Dataset entries
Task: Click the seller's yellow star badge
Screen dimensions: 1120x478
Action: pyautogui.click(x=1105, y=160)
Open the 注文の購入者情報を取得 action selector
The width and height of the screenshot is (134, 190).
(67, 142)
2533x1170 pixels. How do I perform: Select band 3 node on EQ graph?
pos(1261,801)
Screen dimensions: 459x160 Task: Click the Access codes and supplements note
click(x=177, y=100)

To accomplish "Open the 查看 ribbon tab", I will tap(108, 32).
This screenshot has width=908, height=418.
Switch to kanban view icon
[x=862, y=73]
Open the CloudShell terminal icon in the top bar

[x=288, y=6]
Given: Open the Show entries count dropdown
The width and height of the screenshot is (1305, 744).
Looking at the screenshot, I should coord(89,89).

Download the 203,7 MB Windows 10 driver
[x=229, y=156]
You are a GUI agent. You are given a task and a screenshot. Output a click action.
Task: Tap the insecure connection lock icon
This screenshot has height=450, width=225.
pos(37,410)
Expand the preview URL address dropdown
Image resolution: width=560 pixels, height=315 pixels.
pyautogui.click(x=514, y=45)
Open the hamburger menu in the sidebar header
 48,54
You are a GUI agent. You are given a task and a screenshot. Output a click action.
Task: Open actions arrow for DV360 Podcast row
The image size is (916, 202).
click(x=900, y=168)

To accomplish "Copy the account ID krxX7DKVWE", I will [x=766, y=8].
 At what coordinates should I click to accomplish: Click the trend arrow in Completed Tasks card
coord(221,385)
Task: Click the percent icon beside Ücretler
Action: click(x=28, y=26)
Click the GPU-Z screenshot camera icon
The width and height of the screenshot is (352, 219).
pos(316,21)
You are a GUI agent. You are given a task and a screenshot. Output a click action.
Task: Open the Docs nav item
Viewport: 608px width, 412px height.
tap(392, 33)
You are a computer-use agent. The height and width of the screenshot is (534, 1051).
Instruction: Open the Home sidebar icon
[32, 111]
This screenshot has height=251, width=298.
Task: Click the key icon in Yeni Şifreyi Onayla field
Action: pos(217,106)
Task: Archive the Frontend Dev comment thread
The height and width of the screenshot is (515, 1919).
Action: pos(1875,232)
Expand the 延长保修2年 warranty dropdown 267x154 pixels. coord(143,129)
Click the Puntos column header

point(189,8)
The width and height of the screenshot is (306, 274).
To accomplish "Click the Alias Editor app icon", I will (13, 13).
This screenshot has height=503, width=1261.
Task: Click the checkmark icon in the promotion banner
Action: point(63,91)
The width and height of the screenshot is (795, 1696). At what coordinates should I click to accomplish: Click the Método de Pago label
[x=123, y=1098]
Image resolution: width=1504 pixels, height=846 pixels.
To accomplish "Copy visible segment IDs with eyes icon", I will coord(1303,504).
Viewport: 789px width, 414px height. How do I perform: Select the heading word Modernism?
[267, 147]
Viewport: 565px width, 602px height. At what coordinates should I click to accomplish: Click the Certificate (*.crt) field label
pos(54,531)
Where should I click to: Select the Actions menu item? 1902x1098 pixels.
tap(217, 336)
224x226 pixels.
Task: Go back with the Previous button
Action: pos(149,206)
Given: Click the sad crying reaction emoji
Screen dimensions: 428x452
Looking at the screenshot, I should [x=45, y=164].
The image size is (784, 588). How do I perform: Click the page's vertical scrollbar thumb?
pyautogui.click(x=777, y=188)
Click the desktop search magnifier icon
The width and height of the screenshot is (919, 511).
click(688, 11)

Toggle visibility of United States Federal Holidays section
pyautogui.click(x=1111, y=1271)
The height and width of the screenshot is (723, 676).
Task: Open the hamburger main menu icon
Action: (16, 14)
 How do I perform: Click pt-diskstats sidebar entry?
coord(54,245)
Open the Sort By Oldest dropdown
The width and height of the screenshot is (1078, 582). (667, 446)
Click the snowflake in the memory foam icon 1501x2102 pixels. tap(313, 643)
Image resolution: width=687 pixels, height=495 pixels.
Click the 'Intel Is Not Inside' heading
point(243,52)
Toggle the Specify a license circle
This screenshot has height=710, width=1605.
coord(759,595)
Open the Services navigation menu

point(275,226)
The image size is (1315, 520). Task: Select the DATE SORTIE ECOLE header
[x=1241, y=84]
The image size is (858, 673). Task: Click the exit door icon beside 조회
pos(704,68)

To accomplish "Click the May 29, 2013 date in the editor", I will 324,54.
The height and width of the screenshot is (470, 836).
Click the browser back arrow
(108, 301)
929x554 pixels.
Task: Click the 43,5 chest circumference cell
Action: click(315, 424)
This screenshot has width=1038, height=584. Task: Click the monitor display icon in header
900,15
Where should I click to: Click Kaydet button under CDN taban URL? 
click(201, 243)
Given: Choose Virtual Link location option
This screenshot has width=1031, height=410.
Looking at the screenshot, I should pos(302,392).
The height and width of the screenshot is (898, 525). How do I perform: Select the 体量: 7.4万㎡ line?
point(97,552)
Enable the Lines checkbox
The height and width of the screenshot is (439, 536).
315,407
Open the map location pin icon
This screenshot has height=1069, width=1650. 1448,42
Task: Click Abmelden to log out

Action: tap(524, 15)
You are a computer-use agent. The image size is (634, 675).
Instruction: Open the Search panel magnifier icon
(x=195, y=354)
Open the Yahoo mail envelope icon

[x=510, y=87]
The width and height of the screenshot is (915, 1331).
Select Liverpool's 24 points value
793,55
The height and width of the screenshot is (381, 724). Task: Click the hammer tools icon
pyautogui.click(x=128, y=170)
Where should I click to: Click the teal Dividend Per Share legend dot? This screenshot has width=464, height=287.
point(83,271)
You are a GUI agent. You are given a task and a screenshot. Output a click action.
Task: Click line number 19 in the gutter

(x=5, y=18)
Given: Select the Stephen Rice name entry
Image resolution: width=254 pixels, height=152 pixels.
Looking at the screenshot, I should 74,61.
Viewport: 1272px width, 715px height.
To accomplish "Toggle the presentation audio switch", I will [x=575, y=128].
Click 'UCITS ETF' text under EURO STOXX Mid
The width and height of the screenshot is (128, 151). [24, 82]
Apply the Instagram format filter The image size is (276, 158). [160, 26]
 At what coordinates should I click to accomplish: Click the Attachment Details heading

Description of the task
Having read the material, return all of it word for word.

Answer to this exercise
Task: Click the seller's yellow star badge
Screen dimensions: 1120x478
Action: pyautogui.click(x=1105, y=160)
Open the 注文の購入者情報を取得 action selector
The width and height of the screenshot is (134, 190).
(67, 142)
2533x1170 pixels. How do I perform: Select band 3 node on EQ graph?
pos(1261,801)
Screen dimensions: 459x160 Task: Click the Access codes and supplements note
click(x=177, y=100)

To accomplish "Open the 查看 ribbon tab", I will tap(108, 32).
This screenshot has width=908, height=418.
Switch to kanban view icon
[x=862, y=73]
Open the CloudShell terminal icon in the top bar

[x=288, y=6]
Given: Open the Show entries count dropdown
The width and height of the screenshot is (1305, 744).
Looking at the screenshot, I should coord(89,89).

Download the 203,7 MB Windows 10 driver
[x=229, y=156]
You are a GUI agent. You are given a task and a screenshot. Output a click action.
Task: Tap the insecure connection lock icon
This screenshot has height=450, width=225.
pos(37,410)
Expand the preview URL address dropdown
Image resolution: width=560 pixels, height=315 pixels.
pyautogui.click(x=514, y=45)
Open the hamburger menu in the sidebar header
 48,54
You are a GUI agent. You are given a task and a screenshot. Output a click action.
Task: Open actions arrow for DV360 Podcast row
The image size is (916, 202).
click(x=900, y=168)

To accomplish "Copy the account ID krxX7DKVWE", I will [x=766, y=8].
 At what coordinates should I click to accomplish: Click the trend arrow in Completed Tasks card
coord(221,385)
Task: Click the percent icon beside Ücretler
Action: click(x=28, y=26)
Click the GPU-Z screenshot camera icon
The width and height of the screenshot is (352, 219).
pos(316,21)
You are a GUI agent. You are given a task and a screenshot. Output a click action.
Task: Open the Docs nav item
Viewport: 608px width, 412px height.
tap(392, 33)
You are a computer-use agent. The height and width of the screenshot is (534, 1051).
Instruction: Open the Home sidebar icon
[32, 111]
This screenshot has height=251, width=298.
Task: Click the key icon in Yeni Şifreyi Onayla field
Action: pos(217,106)
Task: Archive the Frontend Dev comment thread
The height and width of the screenshot is (515, 1919).
Action: pos(1875,232)
Expand the 延长保修2年 warranty dropdown 267x154 pixels. coord(143,129)
Click the Puntos column header

point(189,8)
The width and height of the screenshot is (306, 274).
To accomplish "Click the Alias Editor app icon", I will (13, 13).
This screenshot has height=503, width=1261.
Task: Click the checkmark icon in the promotion banner
Action: point(63,91)
The width and height of the screenshot is (795, 1696). At what coordinates should I click to accomplish: Click the Método de Pago label
[x=123, y=1098]
Image resolution: width=1504 pixels, height=846 pixels.
To accomplish "Copy visible segment IDs with eyes icon", I will coord(1303,504).
Viewport: 789px width, 414px height. How do I perform: Select the heading word Modernism?
[267, 147]
Viewport: 565px width, 602px height. At what coordinates should I click to accomplish: Click the Certificate (*.crt) field label
pos(54,531)
Where should I click to: Select the Actions menu item? 1902x1098 pixels.
tap(217, 336)
224x226 pixels.
Task: Go back with the Previous button
Action: pos(149,206)
Given: Click the sad crying reaction emoji
Screen dimensions: 428x452
Looking at the screenshot, I should [x=45, y=164].
The image size is (784, 588). How do I perform: Click the page's vertical scrollbar thumb?
pyautogui.click(x=777, y=188)
Click the desktop search magnifier icon
The width and height of the screenshot is (919, 511).
click(688, 11)

Toggle visibility of United States Federal Holidays section
pyautogui.click(x=1111, y=1271)
The height and width of the screenshot is (723, 676).
Task: Open the hamburger main menu icon
Action: (16, 14)
 How do I perform: Click pt-diskstats sidebar entry?
coord(54,245)
Open the Sort By Oldest dropdown
The width and height of the screenshot is (1078, 582). (667, 446)
Click the snowflake in the memory foam icon 1501x2102 pixels. tap(313, 643)
Image resolution: width=687 pixels, height=495 pixels.
Click the 'Intel Is Not Inside' heading
point(243,52)
Toggle the Specify a license circle
This screenshot has height=710, width=1605.
coord(759,595)
Open the Services navigation menu

point(275,226)
The image size is (1315, 520). Task: Select the DATE SORTIE ECOLE header
[x=1241, y=84]
The image size is (858, 673). Task: Click the exit door icon beside 조회
pos(704,68)

To accomplish "Click the May 29, 2013 date in the editor", I will 324,54.
The height and width of the screenshot is (470, 836).
Click the browser back arrow
(108, 301)
929x554 pixels.
Task: Click the 43,5 chest circumference cell
Action: click(315, 424)
This screenshot has width=1038, height=584. Task: Click the monitor display icon in header
900,15
Where should I click to: Click Kaydet button under CDN taban URL? 
click(201, 243)
Given: Choose Virtual Link location option
This screenshot has width=1031, height=410.
Looking at the screenshot, I should pos(302,392).
The height and width of the screenshot is (898, 525). How do I perform: Select the 体量: 7.4万㎡ line?
point(97,552)
Enable the Lines checkbox
The height and width of the screenshot is (439, 536).
315,407
Open the map location pin icon
This screenshot has height=1069, width=1650. 1448,42
Task: Click Abmelden to log out

Action: tap(524, 15)
You are a computer-use agent. The image size is (634, 675).
Instruction: Open the Search panel magnifier icon
(x=195, y=354)
Open the Yahoo mail envelope icon

[x=510, y=87]
The width and height of the screenshot is (915, 1331).
Select Liverpool's 24 points value
793,55
The height and width of the screenshot is (381, 724). Task: Click the hammer tools icon
pyautogui.click(x=128, y=170)
Where should I click to: Click the teal Dividend Per Share legend dot? This screenshot has width=464, height=287.
point(83,271)
You are a GUI agent. You are given a task and a screenshot. Output a click action.
Task: Click line number 19 in the gutter

(x=5, y=18)
Given: Select the Stephen Rice name entry
Image resolution: width=254 pixels, height=152 pixels.
Looking at the screenshot, I should 74,61.
Viewport: 1272px width, 715px height.
To accomplish "Toggle the presentation audio switch", I will [x=575, y=128].
Click 'UCITS ETF' text under EURO STOXX Mid
The width and height of the screenshot is (128, 151). [24, 82]
Apply the Instagram format filter The image size is (276, 158). [160, 26]
 At what coordinates should I click to accomplish: Click the Attachment Details heading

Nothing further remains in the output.